§ YOUR GOAL: Only the lines below starting at the one containing "Task: Click the Default gateway field" and ending at the one containing "Viewport: 404px width, 449px height." belong in the answer, each copied exactly.

§ DATA FOR THIS TASK:
********
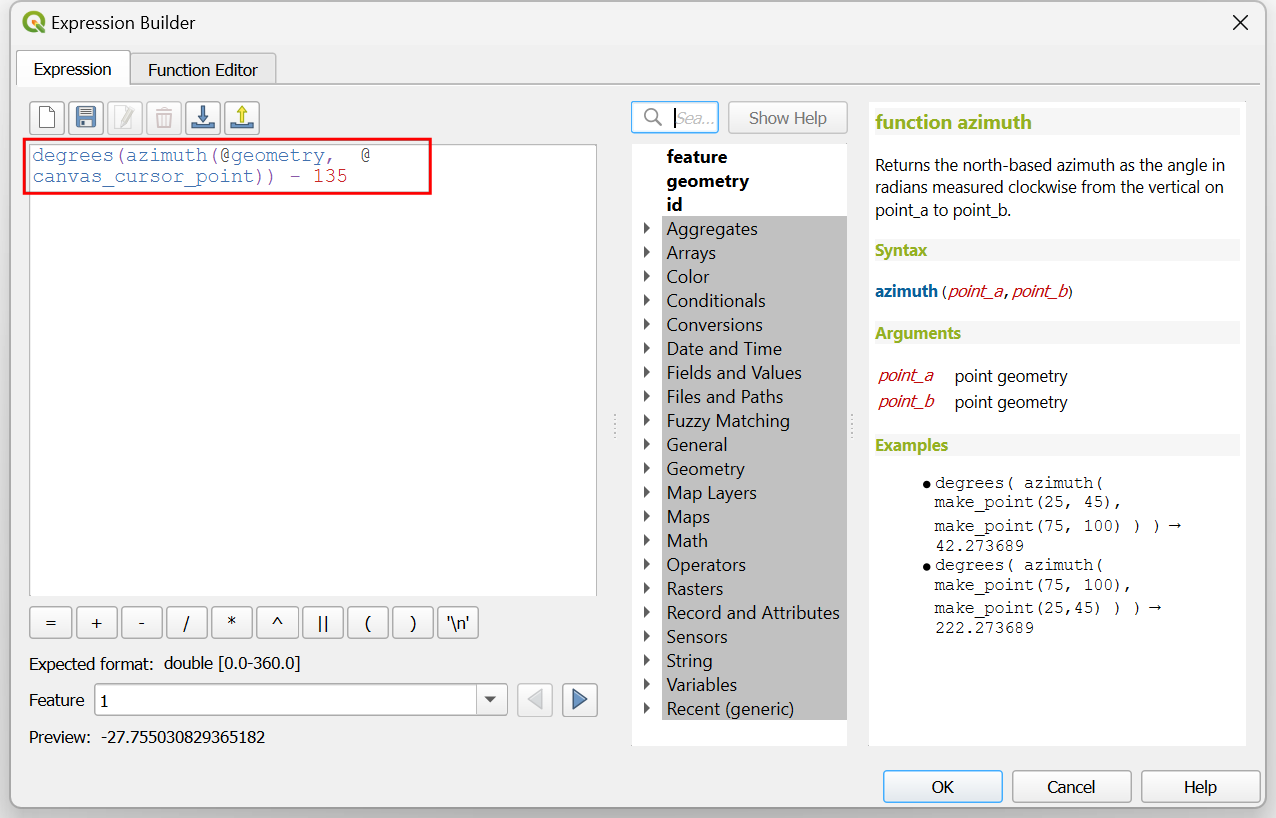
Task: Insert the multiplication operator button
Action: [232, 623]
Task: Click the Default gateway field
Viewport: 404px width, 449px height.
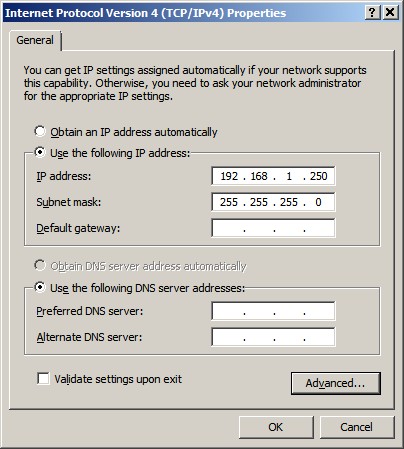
********
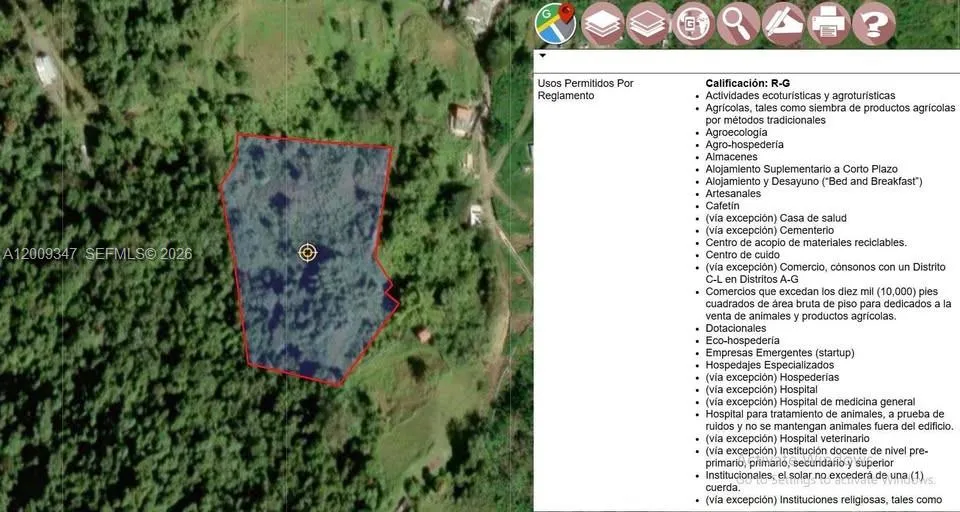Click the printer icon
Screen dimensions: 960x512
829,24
********
§ COMPLETED EXERCISE:
Task: Click the Default gateway field
Viewport: 404px width, 449px height.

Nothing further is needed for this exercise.